MT3510 Introduction to Mathematical Computing
Academic year
2024 to 2025 Semester 2
Curricular information may be subject to change
Further information on which modules are specific to your programme.
Key module information
SCOTCAT credits
15
SCQF level
SCQF level 9
Availability restrictions
Not available to students on a single or joint honours programme in the School of Computer Science
Planned timetable
A number of tutorial times will be available during the week. Lectures will be in a pre-recorded format, released roughly on the days indicated (Monday (Odd), Wednesday, Friday).
Module Staff
Dr Chrissy Fell; Dr Collin Bleak
Module description
Computation is an important part of a modern mathematician's toolkit, and this module introduces computing.

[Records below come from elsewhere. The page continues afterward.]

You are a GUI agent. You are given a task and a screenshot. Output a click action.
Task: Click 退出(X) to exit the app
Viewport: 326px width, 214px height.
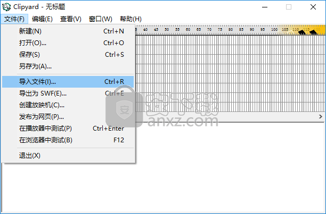(30, 156)
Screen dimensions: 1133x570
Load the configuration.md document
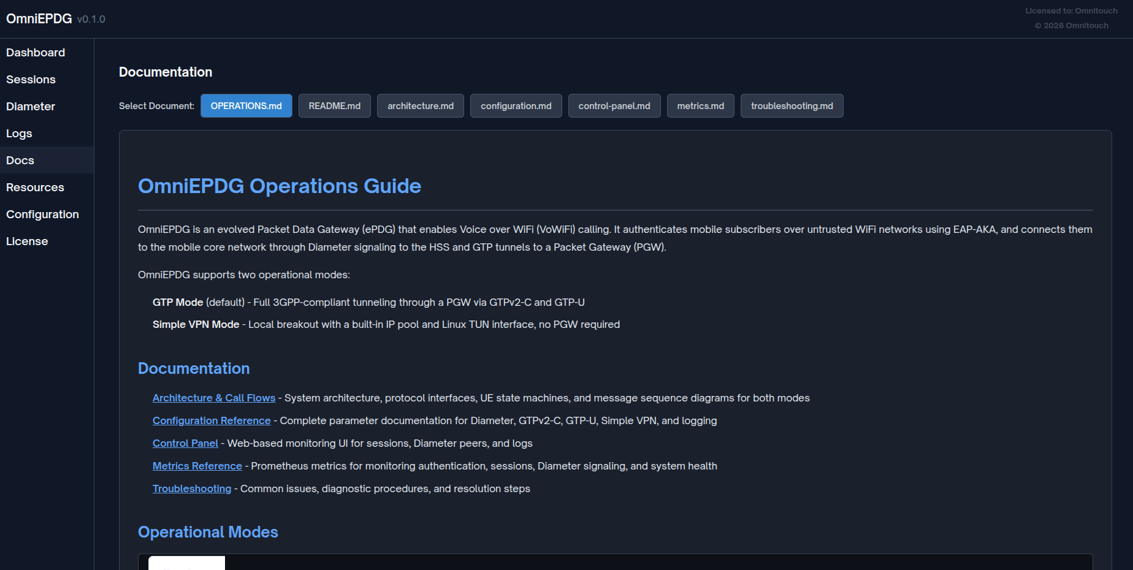pos(516,106)
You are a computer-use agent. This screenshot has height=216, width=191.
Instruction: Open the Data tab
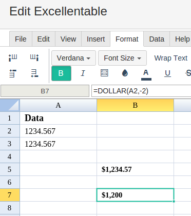(157, 39)
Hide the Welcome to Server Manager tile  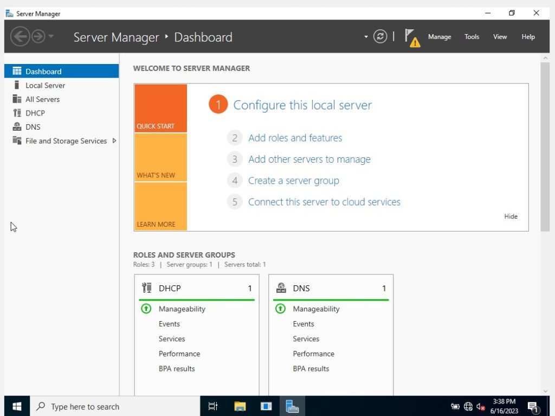510,216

This module develops foundational computing skills in Python and sharpens these skills through practice with exploration and problem-solving within the contexts of Applied, Pure, and Statistical Mathematics.

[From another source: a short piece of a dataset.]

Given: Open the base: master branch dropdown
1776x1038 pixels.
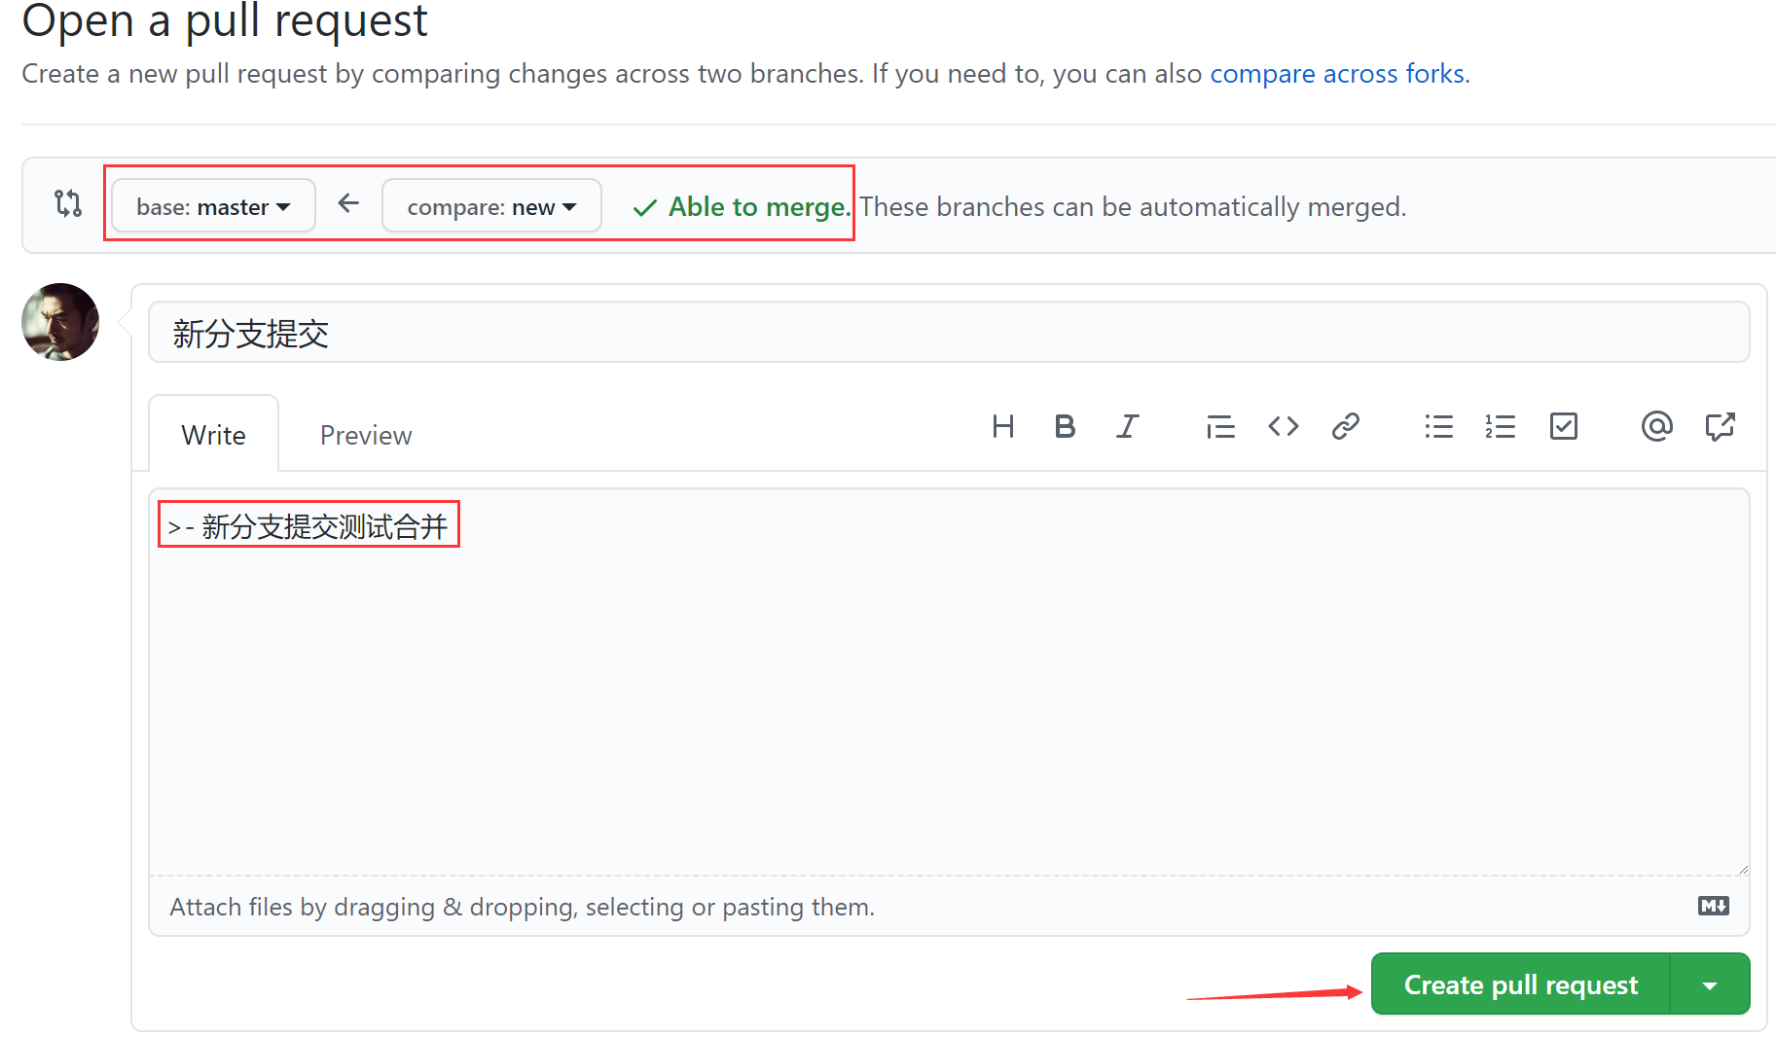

Relationship to other modules
Pre-requisites
IF NOT ALREADY PASSED YOU MUST TAKE 1 MODULE FROM MT3501-MT3508
Assessment pattern
1 x 20% team project, 2 x 25% individual projects, 30% assessed tutorial work
Re-assessment
Take-home examination = 100%
Learning and teaching methods and delivery
Weekly contact
1 tutorial (x 11 weeks)
Scheduled learning hours
26
Guided independent study hours
120
Intended learning outcomes
- Decompose a mathematical or statistical problem into its constituent parts, recognise the hypotheses (input) and the desired conclusions (output), and implement this understanding as a computer program.

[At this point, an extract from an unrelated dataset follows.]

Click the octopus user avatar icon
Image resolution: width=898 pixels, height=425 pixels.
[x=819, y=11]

- Construct modular computer programs using the basic control structures (conditionals, loops, function calls); compound data structures (numerical, arrays, and dictionary); and algorithms combining control and data structures.
- Read and analyse the structure of a program; assess its fitness for purpose; assess its asymptotic efficiency; conduct error analysis and correct errors (debugging).
- Work with data: acquiring data from files or the web; visualisation; numerical manipulation; networks; plots; and text manipulation.
- Write programs to solve problems in selected mathematical domains, including a selection from computational algebra and combinatorics; numerical analysis and optimization; data analysis.